## Task brief
Please reproduce all of the lines below, word for word and in full.

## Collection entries
^^^^^^^^

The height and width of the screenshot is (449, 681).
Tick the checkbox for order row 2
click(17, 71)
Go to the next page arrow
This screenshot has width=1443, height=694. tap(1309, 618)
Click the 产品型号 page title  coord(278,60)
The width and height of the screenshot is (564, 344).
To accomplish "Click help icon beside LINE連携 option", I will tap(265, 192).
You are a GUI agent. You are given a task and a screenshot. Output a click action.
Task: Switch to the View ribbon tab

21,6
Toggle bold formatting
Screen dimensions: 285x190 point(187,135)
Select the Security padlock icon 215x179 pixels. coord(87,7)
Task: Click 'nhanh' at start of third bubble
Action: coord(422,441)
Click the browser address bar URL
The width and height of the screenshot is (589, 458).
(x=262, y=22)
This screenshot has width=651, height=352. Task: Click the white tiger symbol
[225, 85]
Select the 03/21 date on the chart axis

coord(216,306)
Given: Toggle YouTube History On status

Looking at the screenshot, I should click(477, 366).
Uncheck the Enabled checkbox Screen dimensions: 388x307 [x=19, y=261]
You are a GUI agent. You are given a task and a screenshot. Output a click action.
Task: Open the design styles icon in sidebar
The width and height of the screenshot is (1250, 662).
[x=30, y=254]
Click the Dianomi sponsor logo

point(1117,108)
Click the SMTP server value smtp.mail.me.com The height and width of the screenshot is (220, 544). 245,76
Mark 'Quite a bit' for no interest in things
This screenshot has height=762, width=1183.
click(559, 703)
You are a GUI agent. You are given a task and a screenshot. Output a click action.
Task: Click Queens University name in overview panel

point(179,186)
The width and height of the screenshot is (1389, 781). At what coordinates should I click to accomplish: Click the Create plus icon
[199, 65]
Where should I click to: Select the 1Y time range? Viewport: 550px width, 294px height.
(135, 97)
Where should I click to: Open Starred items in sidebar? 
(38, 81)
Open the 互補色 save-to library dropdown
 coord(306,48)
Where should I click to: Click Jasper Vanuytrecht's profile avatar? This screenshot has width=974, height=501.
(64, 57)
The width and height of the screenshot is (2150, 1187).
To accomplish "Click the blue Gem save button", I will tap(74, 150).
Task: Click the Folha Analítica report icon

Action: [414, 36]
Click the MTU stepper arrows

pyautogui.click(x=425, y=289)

^^^^^^^^

## Answer to this exercise
The height and width of the screenshot is (449, 681).
Tick the checkbox for order row 2
click(17, 71)
Go to the next page arrow
This screenshot has width=1443, height=694. tap(1309, 618)
Click the 产品型号 page title  coord(278,60)
The width and height of the screenshot is (564, 344).
To accomplish "Click help icon beside LINE連携 option", I will tap(265, 192).
You are a GUI agent. You are given a task and a screenshot. Output a click action.
Task: Switch to the View ribbon tab

21,6
Toggle bold formatting
Screen dimensions: 285x190 point(187,135)
Select the Security padlock icon 215x179 pixels. coord(87,7)
Task: Click 'nhanh' at start of third bubble
Action: coord(422,441)
Click the browser address bar URL
The width and height of the screenshot is (589, 458).
(x=262, y=22)
This screenshot has width=651, height=352. Task: Click the white tiger symbol
[225, 85]
Select the 03/21 date on the chart axis

coord(216,306)
Given: Toggle YouTube History On status

Looking at the screenshot, I should click(477, 366).
Uncheck the Enabled checkbox Screen dimensions: 388x307 [x=19, y=261]
You are a GUI agent. You are given a task and a screenshot. Output a click action.
Task: Open the design styles icon in sidebar
The width and height of the screenshot is (1250, 662).
[x=30, y=254]
Click the Dianomi sponsor logo

point(1117,108)
Click the SMTP server value smtp.mail.me.com The height and width of the screenshot is (220, 544). 245,76
Mark 'Quite a bit' for no interest in things
This screenshot has height=762, width=1183.
click(559, 703)
You are a GUI agent. You are given a task and a screenshot. Output a click action.
Task: Click Queens University name in overview panel

point(179,186)
The width and height of the screenshot is (1389, 781). At what coordinates should I click to accomplish: Click the Create plus icon
[199, 65]
Where should I click to: Select the 1Y time range? Viewport: 550px width, 294px height.
(135, 97)
Where should I click to: Open Starred items in sidebar? 
(38, 81)
Open the 互補色 save-to library dropdown
 coord(306,48)
Where should I click to: Click Jasper Vanuytrecht's profile avatar? This screenshot has width=974, height=501.
(64, 57)
The width and height of the screenshot is (2150, 1187).
To accomplish "Click the blue Gem save button", I will tap(74, 150).
Task: Click the Folha Analítica report icon

Action: [414, 36]
Click the MTU stepper arrows

pyautogui.click(x=425, y=289)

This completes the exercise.